**TEXT TO READ**:

· · · · ·

ER: This was a good longer match that the crowd also iced out, so there was just something with the crowd tonight. They win them over in the end, but LOD gets a big reaction during their entrance, DX obviously gets a big reaction, plus you have Chyna, X-Pac, and Sunny at ringside, so this match should have had some real heat. The opening Owen/Gunn sprint was really good, the two had good chemistry. Owen and HHH always had good chemistry too, so a lot of the pairings were crisp. Owen's spin kick to Gunn looked really good, he had a great drop toehold on HHH (and HHH was always strong at taking drop toeholds, underrated part of his game), and Road Dogg was great getting tagged in at the same time as Animal and doing some "Are you kidding me?" faces. His work with Owen was strong too, and he ran hard into LOD offense. LOD looked a little slow, but still hit hard. Hawk might look clumsy during this era, but he's still going to throw a strong lariat. Animal is a little more energetic, and the crowd does get into the finish. LOD gave Road Dogg a wicked doomsday device, Chyna grabbed Sunny and carried her off like King Kong, Animal decked X-Pac, lots of good action. This was a good trios match with over guys, and a lot of men suggesting oral sex throughout. It should have been hotter.

· · · · ·

**GIVEN INFORMATION**:
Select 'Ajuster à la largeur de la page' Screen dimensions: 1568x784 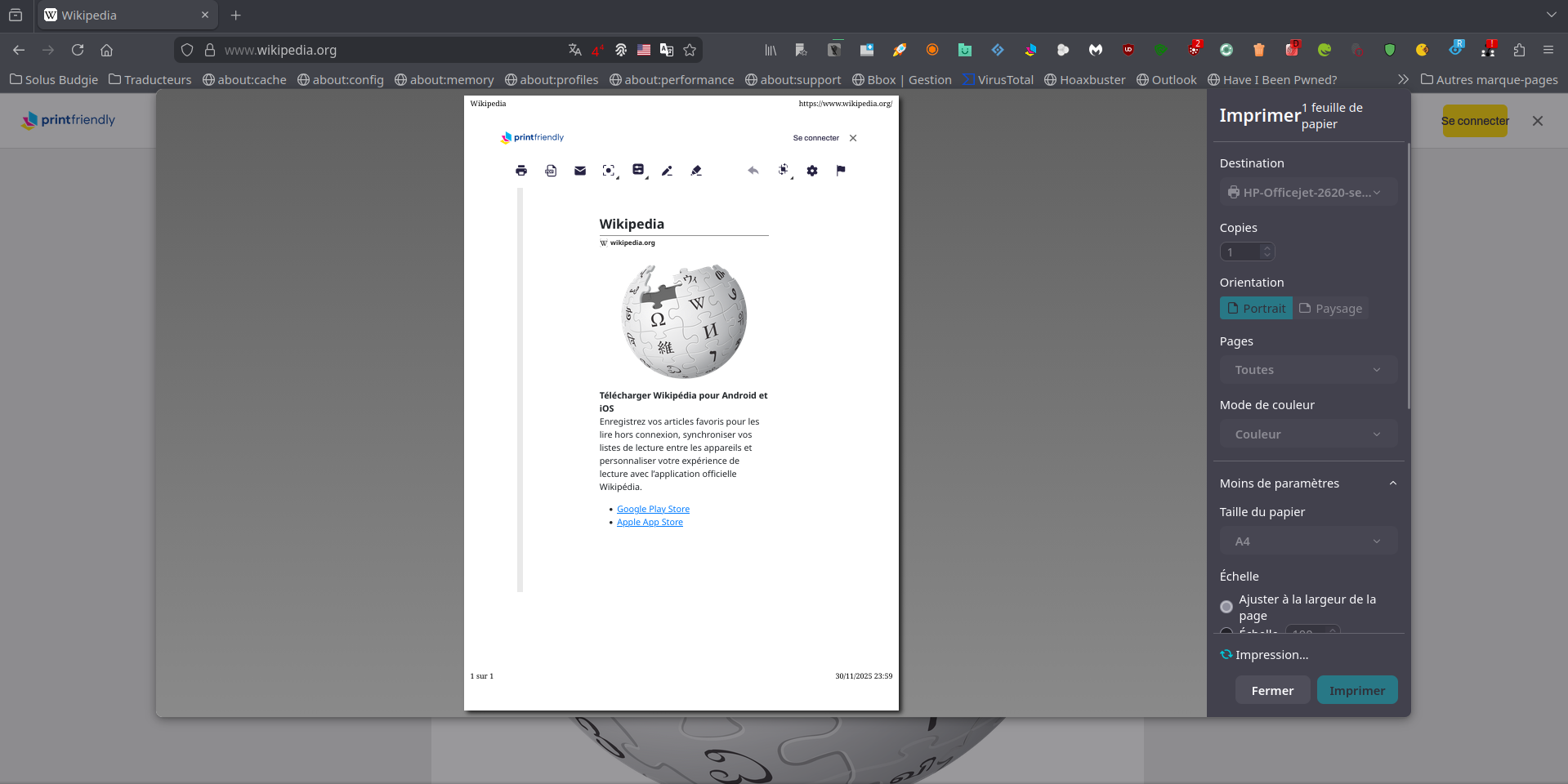[x=1226, y=607]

· · · · ·

**WHAT TO PRODUCE**: Write what comes next in the wrestling match review, picking up right after its final sentence.

**RIGHT ANSWER**:
Steve Blackman vs. Dude Love

ER: This was the weakest match of the night, and it made me realize that there aren't any actually good Dude Love matches other than the two Austin PPV matches. Foley worked the character pretty consistently for a year, mid '97 to mid '98, and outside of those two matches I can't think of a single Dude Love gem. The tag title win was more of an angle, and I don't think he has any other singles matches of note. It's odd that a wrestler as good as Foley could go nearly a whole year with so few quality matches. There aren't even any intriguing on paper matches that I haven't seen, just a bunch of 4 minute matches against guys like the Sultan. This was really dry, and Foley looked like an actual untrained wrestler at different points. The dancing never got over, he paced matches slower, and his execution was loose and uncaring. It was like he was a proto Orange Cassidy except the joke never actually got over. Foley threw a swinging neckbreaker that physically went the wrong direction, and it was one of the only spots of the match. Blackman is another guy who would have been a fun add to modern Bloodsport indies. He had a Zero-1 mostly untrained MMA McCully brothers vibe (but more wooden), constantly looking for new offense that would stick, so he would always try out new strikes or surprise you with a diving headbutt. This mainly served as an angle, with the match kind of just killing time until Austin ran out to blast Dude with a lariat, then throw McMahon hard to the ground. Hot quick angle to end the show.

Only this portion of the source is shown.